Publication year - 2010
Publication title -
journal of viral hepatitis
Language(s) - English
Resource type - Journals
SCImago Journal Rank - 1.329
H-Index - 100
eISSN - 1365-2893
pISSN - 1352-0504
DOI - 10.1111/j.1365-2893.2009.01207.x
Subject(s) - cholestasis , medicine , gastroenterology , liver transplantation , liver biopsy , hepatitis c , hepatitis , fibrosis , transplantation , immunology , biopsy
Summary.  Recurrent hepatitis C after liver transplantation (HepC‐LT) progresses faster than hepatitis C in non‐transplant settings. Cholestasis has been suggested to be one characteristic of HepC‐LT related to the rapid progression. We investigated the clinical features of biochemical cholestasis, which we defined as high serum concentrations of alkaline phosphatase and γ‐glutamyl transpeptidase, in patients with recurrent hepatitis C after living‐donor liver transplantation. Eighty patients were diagnosed with post‐transplant recurrent hepatitis C after exclusion of other aetiologies of cholestasis by liver biopsy and imaging. The clinical features of biochemical cholestasis in the patients with HepC‐LT, including histological changes, the efficacy of interferon therapy and helper T‐cell (Th) subsets in the peripheral blood, were analysed. Fifty‐five of the 80 patients with HepC‐LT (69%) had evidence of biochemical cholestasis.
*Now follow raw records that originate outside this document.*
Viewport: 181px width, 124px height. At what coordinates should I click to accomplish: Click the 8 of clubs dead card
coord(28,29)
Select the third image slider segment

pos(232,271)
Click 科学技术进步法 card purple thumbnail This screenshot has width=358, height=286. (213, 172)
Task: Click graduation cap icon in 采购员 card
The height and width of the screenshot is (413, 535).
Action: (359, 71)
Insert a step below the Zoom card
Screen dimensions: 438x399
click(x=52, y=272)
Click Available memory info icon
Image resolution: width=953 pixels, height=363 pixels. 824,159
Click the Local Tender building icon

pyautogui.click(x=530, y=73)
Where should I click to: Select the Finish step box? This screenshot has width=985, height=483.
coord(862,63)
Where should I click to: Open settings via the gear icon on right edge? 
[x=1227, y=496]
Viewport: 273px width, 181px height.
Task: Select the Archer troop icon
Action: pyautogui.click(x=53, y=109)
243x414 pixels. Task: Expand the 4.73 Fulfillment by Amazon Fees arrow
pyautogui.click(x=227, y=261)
Progression of liver fibrosis to stage F3 or F4 was significantly accelerated in patients with biochemical cholestasis compared with patients without cholestasis. The biochemical cholestasis in patients with HepC‐LT improved after interferon therapy in 22 of 39 patients (56%) who showed a virological response to the therapy, suggesting that hepatitis C virus (HCV) caused the biochemical cholestasis in these patients. Patients with biochemical cholestasis who had a biochemical response to interferon therapy showed an increased Th1 responses in peripheral blood. In conclusion, biochemical cholestasis is the characteristic feature of HepC‐LT and is related to progression of liver fibrosis. An increased Th1 response is associated with cholestasis caused by HCV after liver transplantation.